Vous êtes, mon amour, un bien grand scélérat ou un bien grand imprudent de laisser votre ŒUF dans mon NID pour me faire éprouver les angoisses de la tentation ou pour vous exposer à ce que je regarde au moins à travers la COQUILLE. Votre petit embryon sera bientôt un grand aigle. Vous êtes une bête et moi la femme la plus vertueusement discrète qui soit sous la calotte des cieux. Soyez donc tranquille, mon amour, je respecterai votre manuscrit [1], quand je devrais crever de curiosité à côté. Je me [repète  ?] de nouveau pour le concours du Prix Monthyon [2] que je n’aurai pas volé si les dieux et les académiciens sont justes. À propos d’académicien, il est probable que vous PRÉSIDEZ aujourd’hui ? Grand bien vous fasse mais à votre place, cela m’en………..nuierait supérieurement.
Depuis que vous tapiquez [3] chez moi, mes plumes, loin d’être repoussées ou d’être devenues meilleures sont plus trognonnes que jamais, c’est à ne plus savoir par quel bout s’en servir. Absolument comme un homme de ma connaissance. Si c’est avec cela que vous voulez que je joigne les deux bouts ensemblea, merci, allez, j’aime mieux me coucher. Je viens encore de donner vingt-six francs dix sous pour le mois de la bonne qui n’échoit que demain mais que je lui ai donné aujourd’hui parce qu’elle en avait besoin pour penailler. J’ai même résisté à deux mouchoirs magnifiques et à de très belles serviettes pour ne pas surcharger le mois de la fameuse robe. Rien n’est encore tout à fait décidé à cet égard. Le père Ledon rapportera demain d’autres échantillons et puis je me déciderai irrévocablement. Il sera temps j’espère. Pauvre bien-aimé adoré, merci merci. J’en avais bien besoin et surtout bien envie, ce qui est bien plus que besoin. Tu es encore bon comme un pauvre ange cette fois-ci, comme tu l’es toujours pour tout. Je t’en remercie, mon adoré, autant que je t’aime. J’espère que tu n’iras pas à Saint-Prix aujourd’hui ? Cependant, je n’ose pas m’y fier car tu es capable de tout. Mais si tu y vas, mon adoré, sois heureux, pense à moi et reviens bien vite. Je t’aime.

Juliette

BnF, Mss, NAF 16350, f. 119-120
Transcription de Laurie Mézeret assistée de Florence Naugrette

a) Une grande partie de la page est recouverte par un dessin (reproduit sur la page suivante) de Juliette essayant littéralement de « joindre les deux bouts » face à Victor Hugo.
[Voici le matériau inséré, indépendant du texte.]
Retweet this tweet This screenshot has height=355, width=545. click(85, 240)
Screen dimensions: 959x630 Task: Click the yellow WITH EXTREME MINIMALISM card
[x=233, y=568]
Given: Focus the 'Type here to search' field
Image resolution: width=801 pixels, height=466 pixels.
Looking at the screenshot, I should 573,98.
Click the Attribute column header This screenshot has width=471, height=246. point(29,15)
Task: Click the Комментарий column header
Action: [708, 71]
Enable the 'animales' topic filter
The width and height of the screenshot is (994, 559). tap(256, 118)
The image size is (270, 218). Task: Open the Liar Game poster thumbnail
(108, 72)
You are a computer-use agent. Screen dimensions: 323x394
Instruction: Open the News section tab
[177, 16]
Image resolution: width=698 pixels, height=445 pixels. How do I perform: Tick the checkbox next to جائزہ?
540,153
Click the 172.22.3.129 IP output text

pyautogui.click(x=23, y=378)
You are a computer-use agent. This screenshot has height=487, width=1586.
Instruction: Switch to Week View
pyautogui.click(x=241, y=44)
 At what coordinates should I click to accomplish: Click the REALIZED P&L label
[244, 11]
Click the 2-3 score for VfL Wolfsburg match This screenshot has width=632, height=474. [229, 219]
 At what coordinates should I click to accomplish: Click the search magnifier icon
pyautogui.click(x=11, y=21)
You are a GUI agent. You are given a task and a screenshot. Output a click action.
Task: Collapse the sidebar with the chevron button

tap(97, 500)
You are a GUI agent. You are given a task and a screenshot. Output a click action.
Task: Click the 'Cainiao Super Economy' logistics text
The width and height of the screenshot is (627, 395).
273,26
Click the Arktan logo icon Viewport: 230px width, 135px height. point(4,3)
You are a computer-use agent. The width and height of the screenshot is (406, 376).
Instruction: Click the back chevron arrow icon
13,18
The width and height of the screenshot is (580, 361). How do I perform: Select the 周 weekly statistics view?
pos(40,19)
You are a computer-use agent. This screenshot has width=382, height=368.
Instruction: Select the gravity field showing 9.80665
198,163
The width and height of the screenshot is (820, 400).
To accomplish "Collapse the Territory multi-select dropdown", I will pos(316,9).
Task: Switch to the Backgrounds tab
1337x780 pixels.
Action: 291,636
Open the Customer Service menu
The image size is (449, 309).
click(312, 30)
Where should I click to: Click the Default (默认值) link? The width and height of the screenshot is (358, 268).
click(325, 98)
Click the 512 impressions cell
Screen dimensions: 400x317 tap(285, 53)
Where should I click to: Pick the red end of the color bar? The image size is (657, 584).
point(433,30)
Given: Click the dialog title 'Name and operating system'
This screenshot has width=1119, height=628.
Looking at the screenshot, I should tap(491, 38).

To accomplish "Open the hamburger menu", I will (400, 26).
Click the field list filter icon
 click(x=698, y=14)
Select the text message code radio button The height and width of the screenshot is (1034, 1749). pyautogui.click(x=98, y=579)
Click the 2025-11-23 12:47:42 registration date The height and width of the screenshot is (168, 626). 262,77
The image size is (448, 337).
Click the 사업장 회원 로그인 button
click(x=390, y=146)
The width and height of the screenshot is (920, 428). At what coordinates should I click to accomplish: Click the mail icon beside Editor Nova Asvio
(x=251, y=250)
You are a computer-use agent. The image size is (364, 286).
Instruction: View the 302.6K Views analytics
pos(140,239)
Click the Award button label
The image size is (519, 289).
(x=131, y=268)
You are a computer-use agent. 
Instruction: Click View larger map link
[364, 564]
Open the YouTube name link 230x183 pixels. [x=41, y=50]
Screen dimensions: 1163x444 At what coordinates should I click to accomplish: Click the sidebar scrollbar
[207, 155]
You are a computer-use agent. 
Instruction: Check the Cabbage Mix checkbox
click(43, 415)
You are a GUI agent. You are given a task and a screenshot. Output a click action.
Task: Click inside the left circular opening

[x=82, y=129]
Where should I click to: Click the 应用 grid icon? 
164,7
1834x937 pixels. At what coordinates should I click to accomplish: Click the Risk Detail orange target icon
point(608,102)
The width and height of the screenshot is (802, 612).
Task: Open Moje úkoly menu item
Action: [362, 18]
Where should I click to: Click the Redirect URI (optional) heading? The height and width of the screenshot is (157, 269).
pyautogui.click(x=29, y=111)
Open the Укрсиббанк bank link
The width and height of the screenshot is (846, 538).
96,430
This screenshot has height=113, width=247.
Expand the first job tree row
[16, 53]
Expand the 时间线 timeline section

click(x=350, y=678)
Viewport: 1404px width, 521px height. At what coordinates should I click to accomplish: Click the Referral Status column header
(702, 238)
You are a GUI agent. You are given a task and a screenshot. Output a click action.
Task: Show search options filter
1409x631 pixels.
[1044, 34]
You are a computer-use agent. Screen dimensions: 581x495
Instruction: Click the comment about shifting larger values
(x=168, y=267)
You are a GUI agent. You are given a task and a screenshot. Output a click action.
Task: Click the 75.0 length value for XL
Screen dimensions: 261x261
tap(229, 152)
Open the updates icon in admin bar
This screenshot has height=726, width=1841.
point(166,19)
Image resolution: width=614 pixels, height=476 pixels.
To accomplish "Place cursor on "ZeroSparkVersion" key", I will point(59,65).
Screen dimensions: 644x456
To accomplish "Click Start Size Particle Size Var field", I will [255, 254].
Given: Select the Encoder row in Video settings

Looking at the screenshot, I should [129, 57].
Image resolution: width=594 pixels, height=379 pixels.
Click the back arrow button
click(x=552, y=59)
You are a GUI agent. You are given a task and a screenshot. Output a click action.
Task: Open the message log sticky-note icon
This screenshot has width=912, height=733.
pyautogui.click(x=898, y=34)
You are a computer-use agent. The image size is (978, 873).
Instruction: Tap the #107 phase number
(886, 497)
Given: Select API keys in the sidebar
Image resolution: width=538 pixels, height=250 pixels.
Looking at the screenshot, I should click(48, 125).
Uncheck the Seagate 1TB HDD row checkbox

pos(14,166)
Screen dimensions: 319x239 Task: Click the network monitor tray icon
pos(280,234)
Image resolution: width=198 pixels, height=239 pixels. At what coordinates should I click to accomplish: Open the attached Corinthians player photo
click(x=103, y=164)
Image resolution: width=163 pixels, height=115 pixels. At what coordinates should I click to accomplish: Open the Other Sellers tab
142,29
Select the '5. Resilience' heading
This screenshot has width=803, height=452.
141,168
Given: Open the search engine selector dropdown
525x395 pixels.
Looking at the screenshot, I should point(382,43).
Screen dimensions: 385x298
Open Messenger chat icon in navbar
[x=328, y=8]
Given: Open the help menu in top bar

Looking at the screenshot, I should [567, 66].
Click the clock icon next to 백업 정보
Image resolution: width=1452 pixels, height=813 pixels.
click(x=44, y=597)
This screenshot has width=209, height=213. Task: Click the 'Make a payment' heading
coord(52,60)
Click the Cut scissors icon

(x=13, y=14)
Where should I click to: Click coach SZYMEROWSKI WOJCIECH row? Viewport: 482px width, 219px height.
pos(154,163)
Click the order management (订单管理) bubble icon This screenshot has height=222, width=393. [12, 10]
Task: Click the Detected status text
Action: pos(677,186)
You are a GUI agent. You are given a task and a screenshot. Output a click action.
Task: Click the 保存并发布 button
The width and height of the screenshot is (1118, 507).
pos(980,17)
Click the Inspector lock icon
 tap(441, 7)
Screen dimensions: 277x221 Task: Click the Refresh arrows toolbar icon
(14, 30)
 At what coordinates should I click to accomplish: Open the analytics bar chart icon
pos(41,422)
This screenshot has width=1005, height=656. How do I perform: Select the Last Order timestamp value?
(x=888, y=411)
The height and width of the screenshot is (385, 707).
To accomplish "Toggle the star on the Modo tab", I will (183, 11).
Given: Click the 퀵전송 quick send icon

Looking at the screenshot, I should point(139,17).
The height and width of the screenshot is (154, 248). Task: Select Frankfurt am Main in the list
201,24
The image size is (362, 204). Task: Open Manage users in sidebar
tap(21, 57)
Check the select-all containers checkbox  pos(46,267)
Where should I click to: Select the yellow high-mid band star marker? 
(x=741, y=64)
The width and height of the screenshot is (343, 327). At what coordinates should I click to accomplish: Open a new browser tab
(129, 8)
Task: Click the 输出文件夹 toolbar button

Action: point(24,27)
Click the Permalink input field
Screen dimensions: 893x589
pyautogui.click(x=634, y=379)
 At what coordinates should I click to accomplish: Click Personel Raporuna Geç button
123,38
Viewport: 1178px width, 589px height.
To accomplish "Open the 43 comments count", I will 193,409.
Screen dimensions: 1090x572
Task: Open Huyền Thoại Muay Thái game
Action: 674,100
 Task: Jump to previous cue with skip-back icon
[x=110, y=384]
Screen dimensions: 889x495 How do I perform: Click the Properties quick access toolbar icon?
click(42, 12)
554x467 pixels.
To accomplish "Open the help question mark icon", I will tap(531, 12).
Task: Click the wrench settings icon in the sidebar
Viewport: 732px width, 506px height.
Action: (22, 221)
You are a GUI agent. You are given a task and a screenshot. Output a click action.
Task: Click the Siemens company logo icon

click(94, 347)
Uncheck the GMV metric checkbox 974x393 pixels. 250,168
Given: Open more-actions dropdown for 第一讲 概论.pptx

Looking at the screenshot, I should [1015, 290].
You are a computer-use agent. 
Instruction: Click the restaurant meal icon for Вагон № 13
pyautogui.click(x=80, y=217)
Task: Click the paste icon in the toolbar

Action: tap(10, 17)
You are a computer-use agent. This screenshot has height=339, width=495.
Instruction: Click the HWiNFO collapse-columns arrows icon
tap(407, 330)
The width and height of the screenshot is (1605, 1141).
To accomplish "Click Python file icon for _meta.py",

© Bibliothèque Nationale de France

Notes

[1Victor Hugo a commencé une première rédaction des Burgraves, qui subira des changements importants dans la version définitive.

[2Le prix Montyon est un ensemble de trois prix (dont un prix de vertu) décernés par l’Académie française et l’Académie des Sciences.

[3Tapiquer (argot) : habiter, demeurer. Hugo travaille chez elle et utilise ses plumes.